What is the importance of etiquette for teens?

An explanation on the imporatance of etiquette and manners for teens.

When asked about the importance of etiquette for teens, Maura Graber, who has been teaching manners to children and adults for 15 years and is the director of The R.S.V.P. Institute of Etiquette, replies: "It is human nature to 'act out' if one is unsure of the proper behavior for any given situation. During one's teen years, it is even harder to feel sure of oneself, as teens are in that confusing and uncomfortable position of being between childhood and adulthood. Teens need manners as social tools, to navigate their way through the differing social events they will encounter as they grow up into mature adults."


Elizabeth Post, in her book "The Emily Post Book of Etiquette For Young People", published in 1967 by Funk & Wagnalls, speaks to teens by writing this opening paragraph for the first chapter: "Suddenly, you're almost and adult! It happened so fast that you- and your parents- can't understand it, but all at once you are faced with a whole new set of problems. More then anything else, you want to emerge from constant supervision, to become independent, and to choose a social life of your own. And yet, because you are constantly confronted with new situations, you need the guidance and support of your parents. You are, in a sense, betwixt and between, and while the condition brings the fun of entering an adult world, it brings the trials as well. Etiquette, by giving you guidelines on how to act in almost every situation involving contact with other people, provides a bridge. Not only a bridge between you and your parents, but a bridge between your old childhood world and the world (that) you are entering."

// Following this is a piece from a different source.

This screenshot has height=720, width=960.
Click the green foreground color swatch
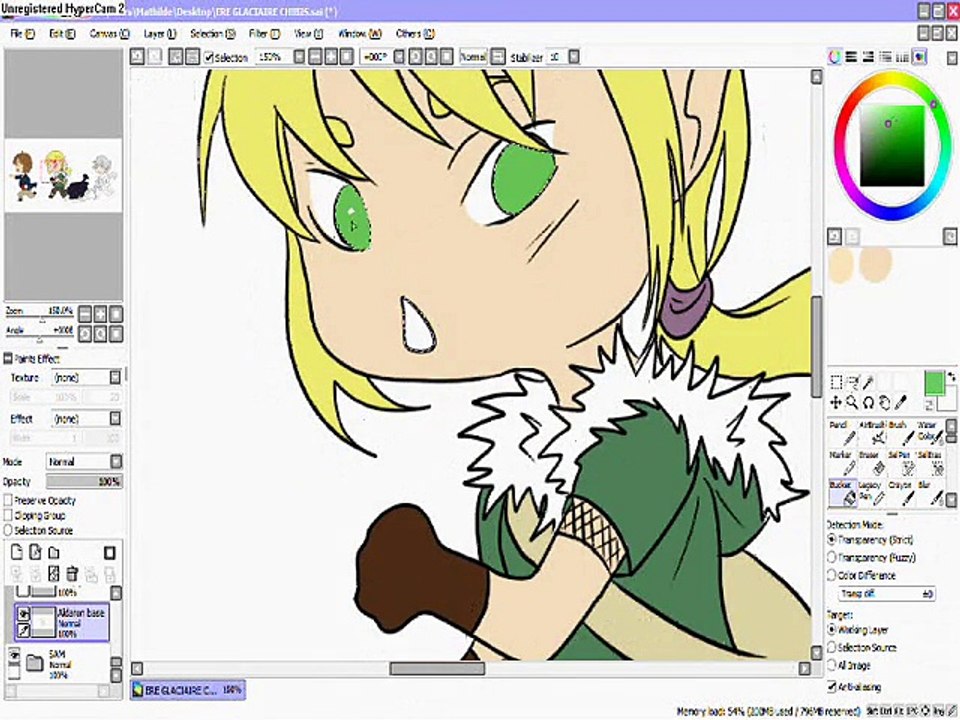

Lessons in etiquette, even small ones, are best begun at a young age. Maura Graber offers this example, "I have learned over the years (especially with my own kids) to be a better etiquette teacher because I have learned that kids, as well as adults, respond well if they have choices and options. I can remember my son inviting someone to come home with us when he was in second or third grade. This boy was in our back seat and he started 'fake burping' over and over again. He was teaching my son how to do it. I turned around and asked him if he knew what my business was, and he replied 'You are a manners teacher.' I said 'Yes, that's right. Now, you have two choices, since I don't really consider that polite at all, either you can get out of the car and walk home right now, or we can go get a couple of corn dogs and cold drinks before Katie (my daughter) gets out of school. It is going to be your choice.' I never had another problem with that young man. He and my son are now in high school and they are still good friends. I had let him know the 'desired' behavior, or manners, and he chose to be polite and be accepted. Well... he also was choosing the soft drink and corn dog, but still, it was his choice."

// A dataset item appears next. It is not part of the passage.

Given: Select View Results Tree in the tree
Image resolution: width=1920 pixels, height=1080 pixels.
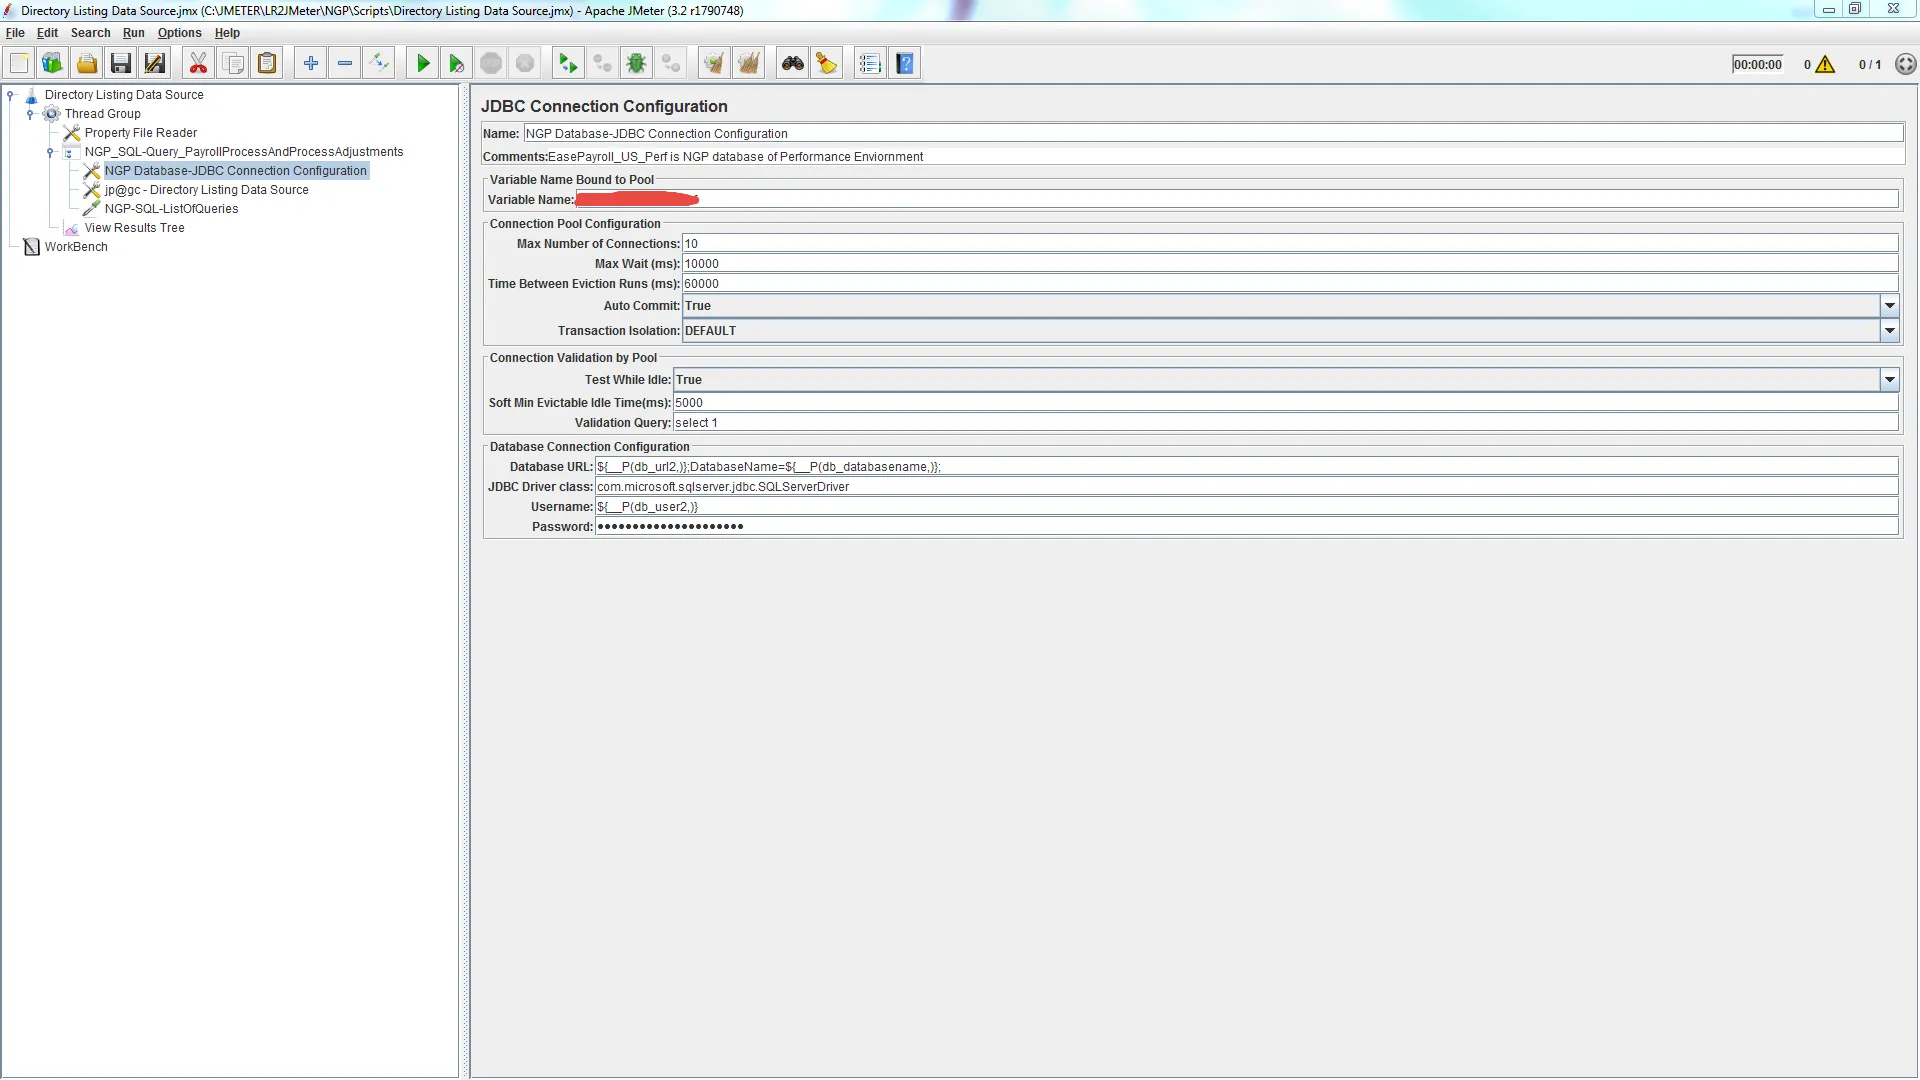Looking at the screenshot, I should [134, 228].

On the method of offering teens and children a choice on proper etiquette, Maura explains, "I have learned over the years (especially with my own kids) to be a better etiquette teacher because I have learned that kids, as well as adults, respond well if they have choices and options...'manners' will vary from place to place, 'etiquette' is simply defining what those manners are, and that manners are our way of showing respect for one another, then teens should be shown respect and taught how to show it back. Teens prefer to have things spelled out so that they will fit in. There is a term that teens have been using for the last 15 to 20 years. If you ask teens what 'dis' means, or what it means to be 'dissed' by someone, the replies you get will vary, however they will all be ways of showing disrespect. The interesting fact is that the term 'dis' comes from inner city, gang slang of the 1980s. It is short for "disrespect". Teens are always a bit surprised when I tell them this. Most had never considered that manners would be a top priority in a bottom rung of our society. When I point out that manners are expected at every level of society, teens listen up... When it comes to teens, give them specific choices and the information they need to make their decision."

Maura sums up the importance of teaching etiquette to young people in this way: "No one, of any age, wants to feel 'undesirable' or 'dissed'. Offer options and explain expectations (i.e. explain the manners required for different social situations). Keeping a teen in the dark regarding proper manners is not doing that teen any favors."